At the end of the day, No Man’s Sky is about the grind, so if players are not interested in farming resources and trying to build up their arsenal, or simply exploring a vast galaxy, they will not find the game in the least bit enjoyable. While space travel may be a key component of the experience, the real meat of the game is centered on accumulating better and stronger ships (with more storage space) and blueprints for upgrades. It’s important to keep in mind, though, that doing this will require a lot of exploration and a ton of farming.

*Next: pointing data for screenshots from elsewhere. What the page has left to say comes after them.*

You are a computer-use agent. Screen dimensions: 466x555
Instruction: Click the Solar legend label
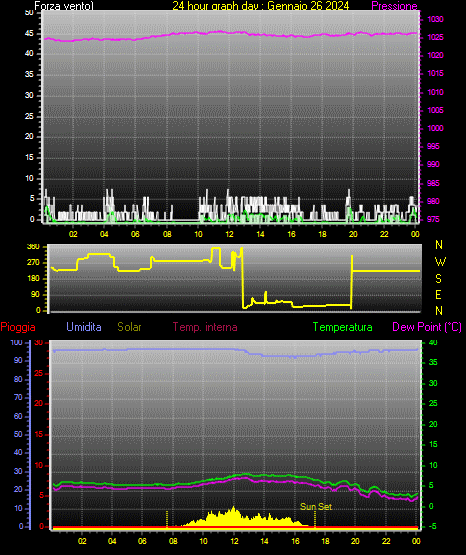129,327
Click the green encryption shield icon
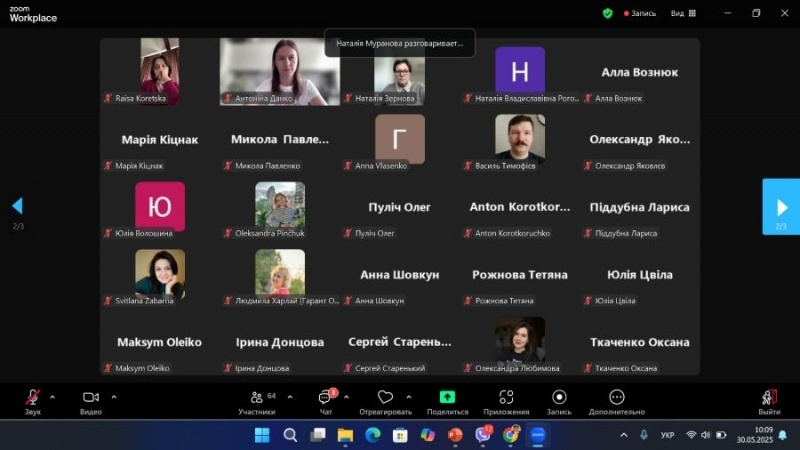Image resolution: width=800 pixels, height=450 pixels. [607, 13]
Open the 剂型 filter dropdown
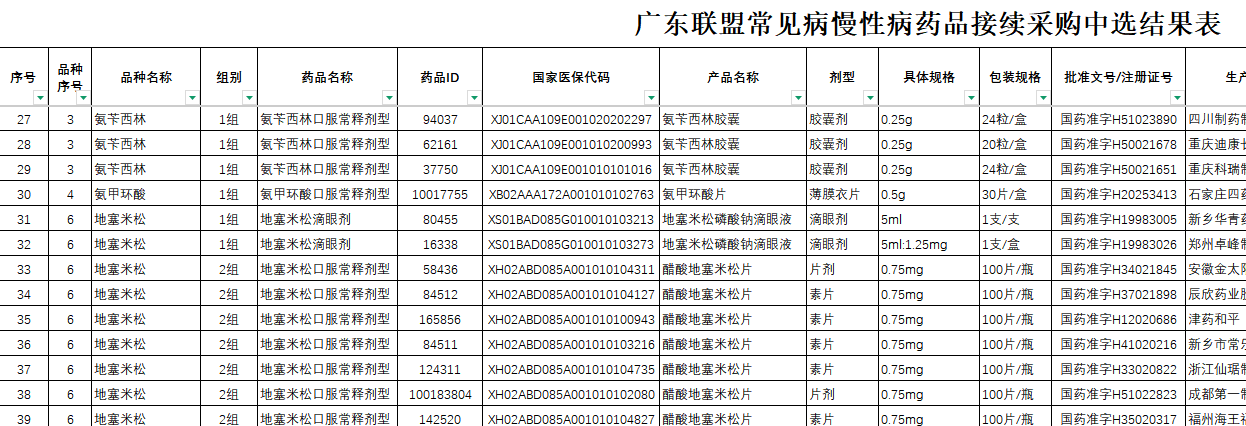 point(868,98)
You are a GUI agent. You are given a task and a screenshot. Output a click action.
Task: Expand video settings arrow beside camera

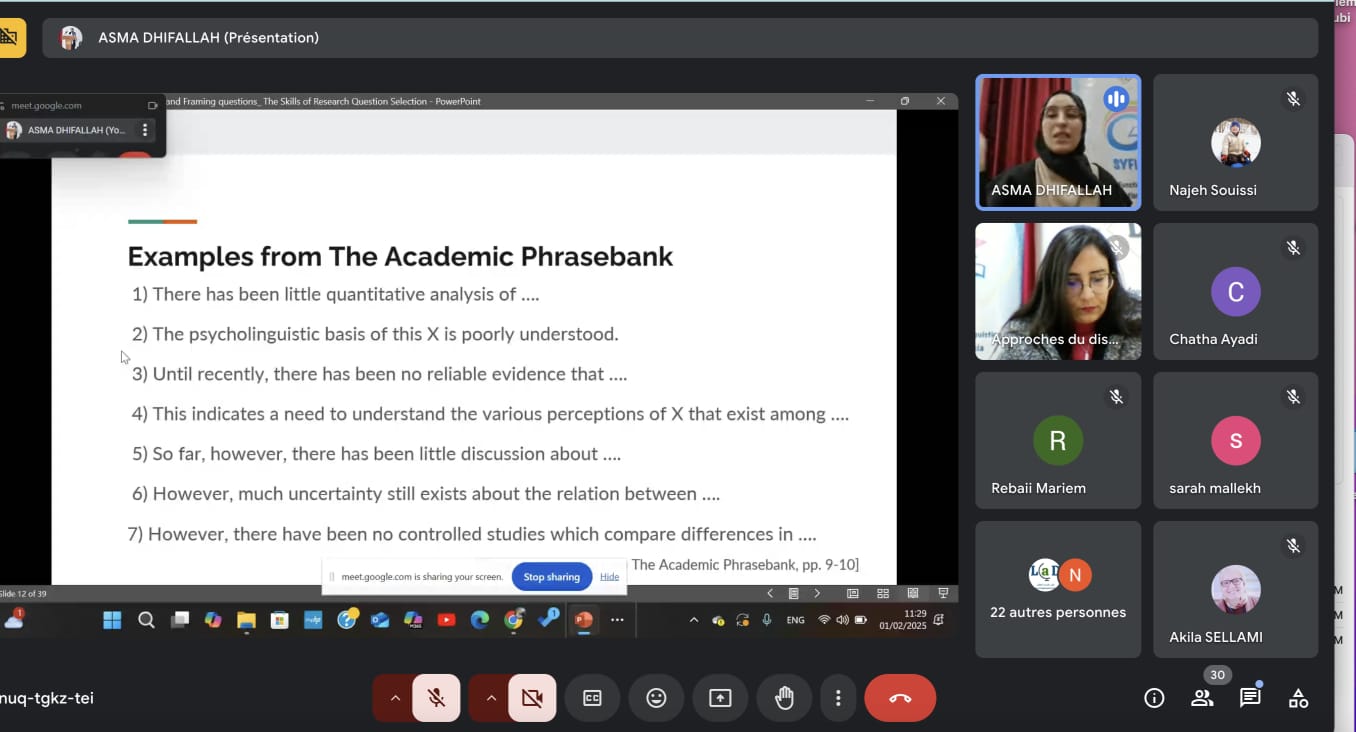click(491, 698)
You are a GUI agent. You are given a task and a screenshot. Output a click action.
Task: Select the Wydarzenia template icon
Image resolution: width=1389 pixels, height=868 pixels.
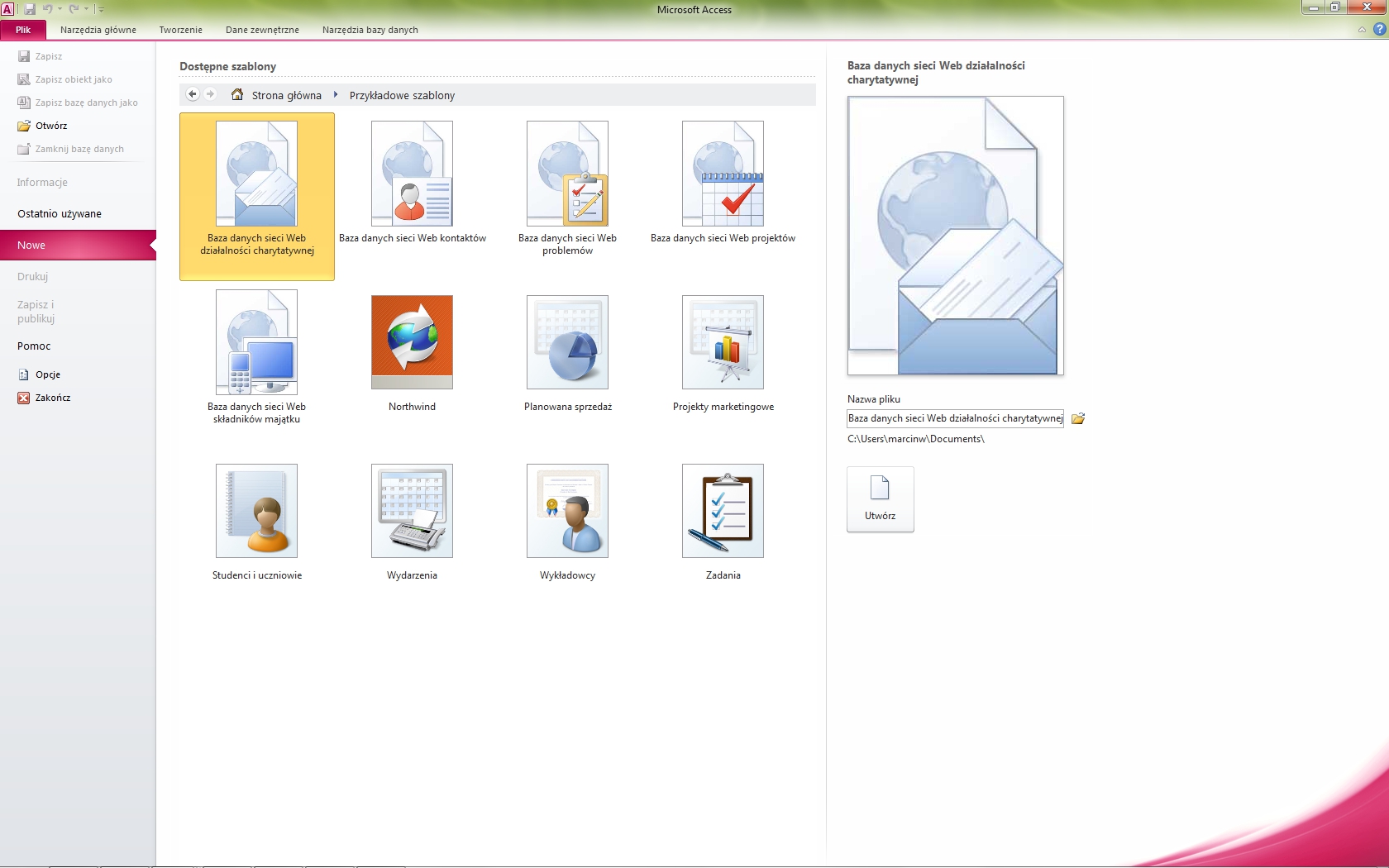point(412,511)
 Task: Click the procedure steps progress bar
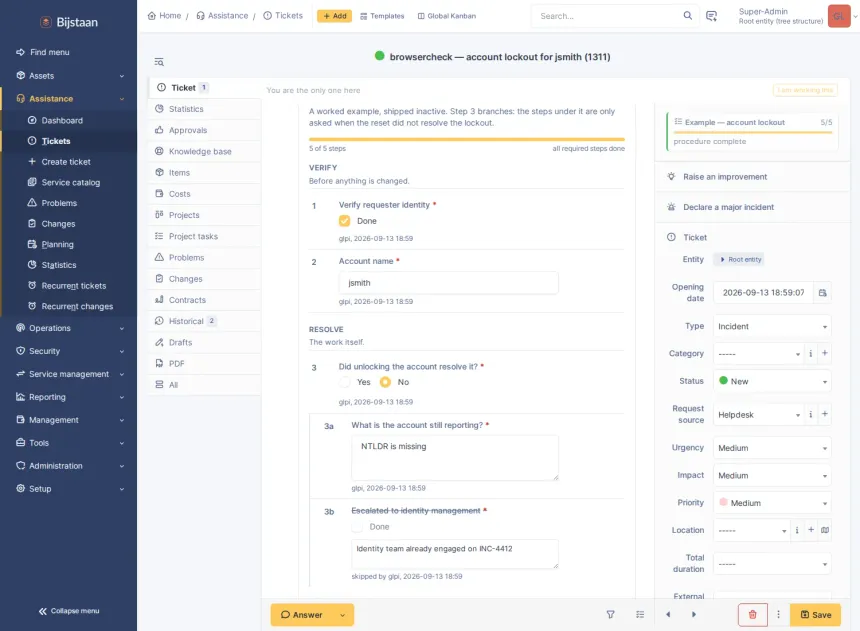tap(466, 139)

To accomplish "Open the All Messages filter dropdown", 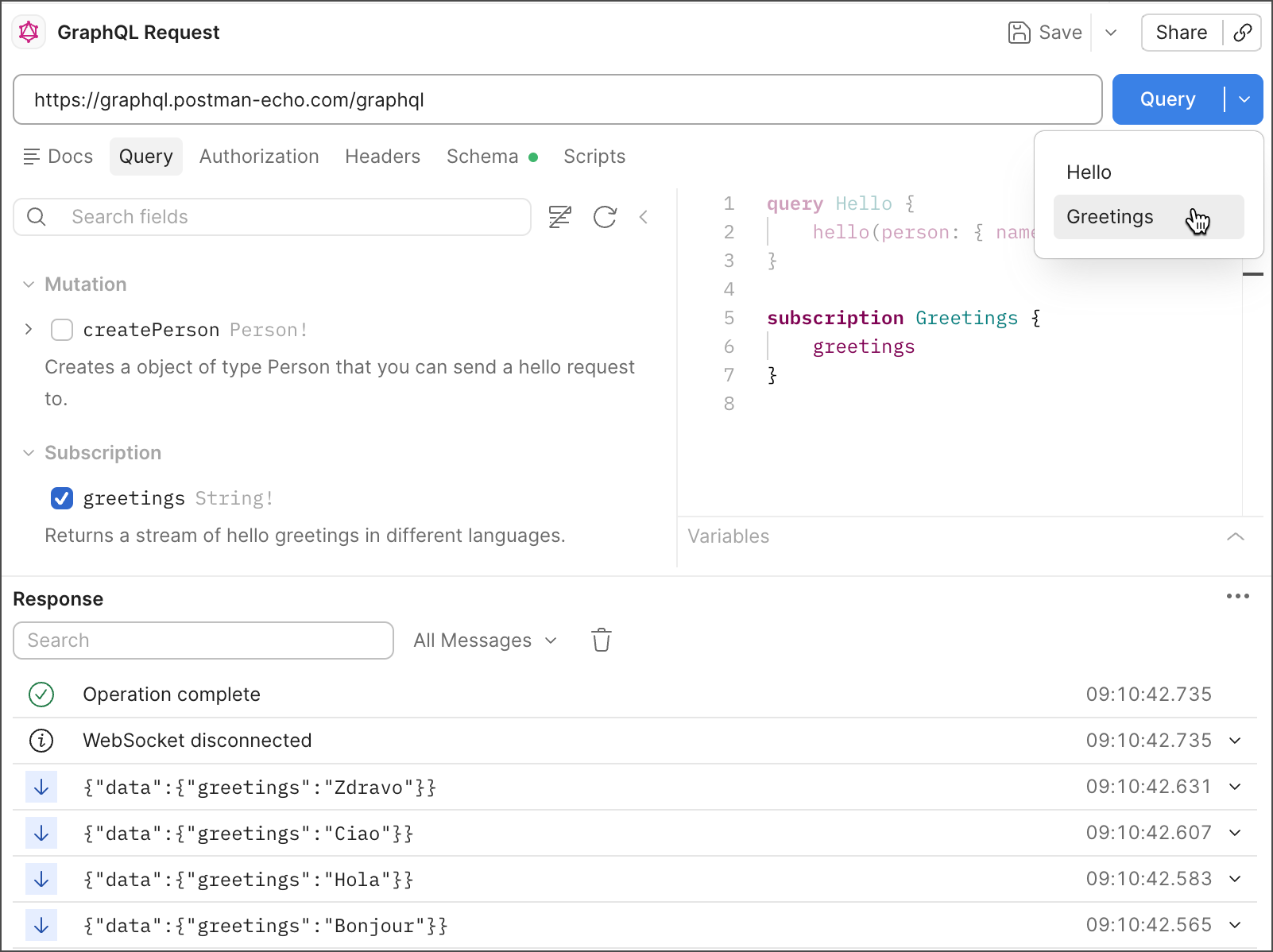I will pos(485,640).
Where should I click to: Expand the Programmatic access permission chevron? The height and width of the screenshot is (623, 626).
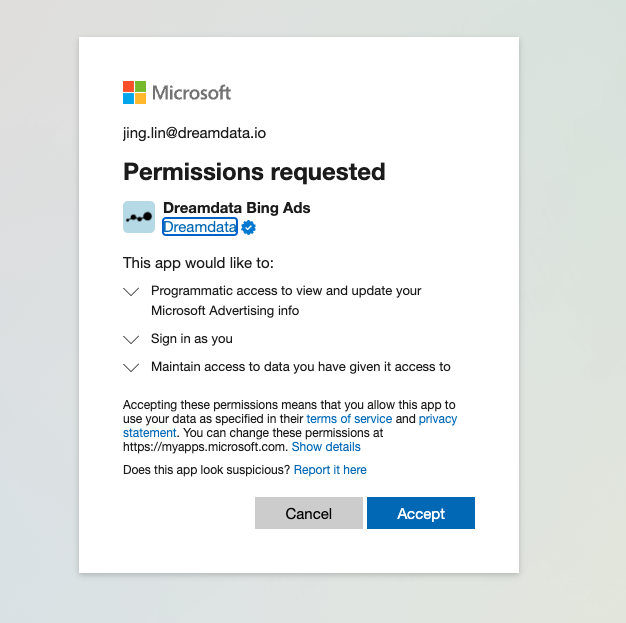point(131,291)
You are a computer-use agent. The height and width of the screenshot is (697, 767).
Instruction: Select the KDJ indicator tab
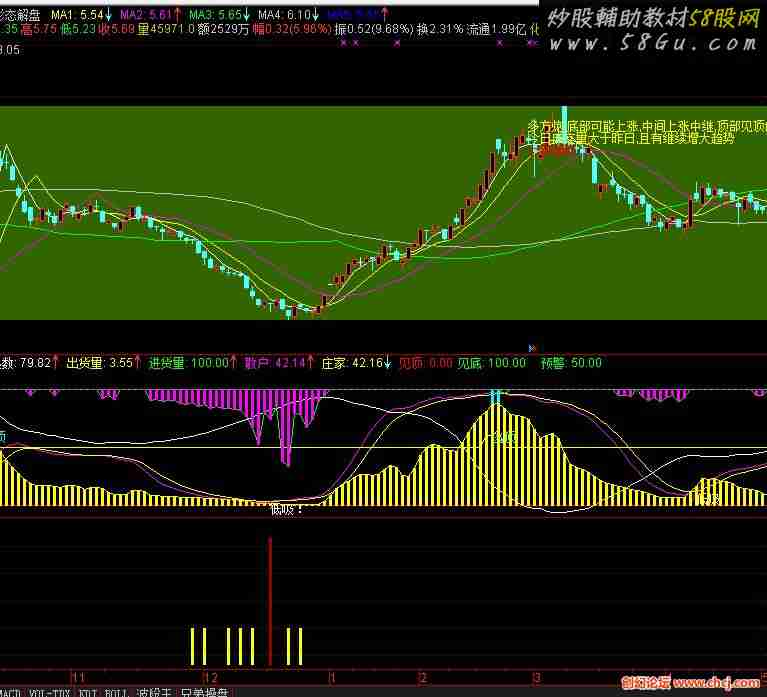click(x=88, y=690)
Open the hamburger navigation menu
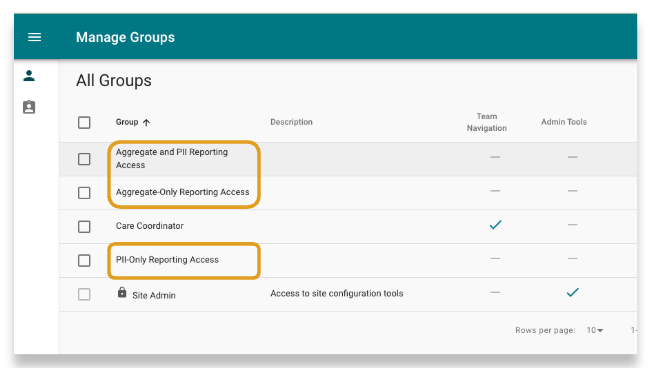 tap(35, 37)
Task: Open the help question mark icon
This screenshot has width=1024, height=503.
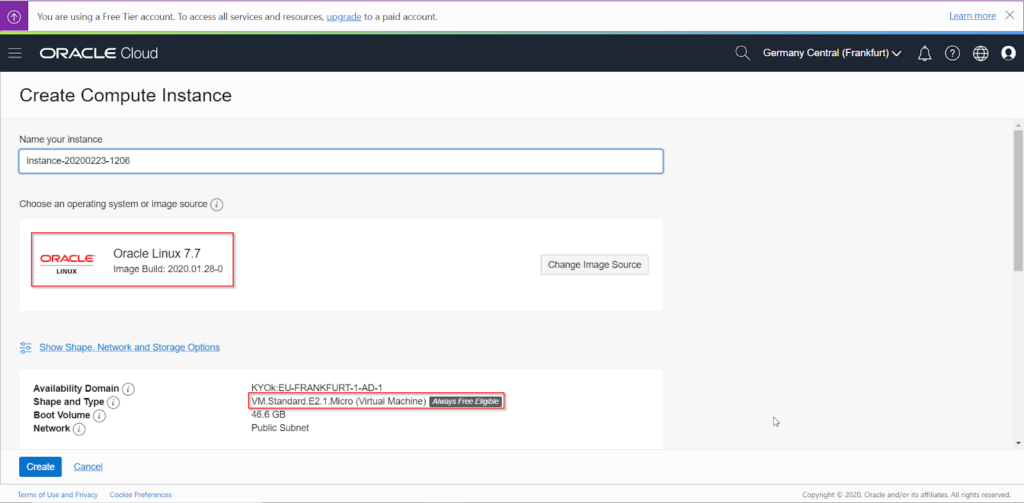Action: point(952,53)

Luckily, No Man’s Sky developer Hello Games has constructed a game that is all about individual goals. Obviously, players will want to reach the center of the galaxy and find out what happens with the Atlas Stones, but there are so many little things to focus on that are so compelling. Landing on a planet that’s rich in resources, for example, can keep a player occupied on accumulating as much money as possible. Or they might want to discover all of the various wildlife that inhabits a planet, all of which is procedurally generated and can be named. But money is key for a lot of the bigger aims, and with a ton of money in the bank, players can then shift their focus to buying a better ship, which usually comes with more storage space and better upgrades.
It’s easy to see how a player could spend 25 hours on their starter planet, because it never feels like a planet is truly “finished.” There is always something more to do on every planet, even after the player has a good sense of the terrain and have seen all of the wild life. Admittedly, though, those smaller goals won’t be as appealing to everyone as they are to some. There are going to be players who ask, “what’s the objective” or “what’s the story” and may put down No Man’s Sky quicker than they picked it up.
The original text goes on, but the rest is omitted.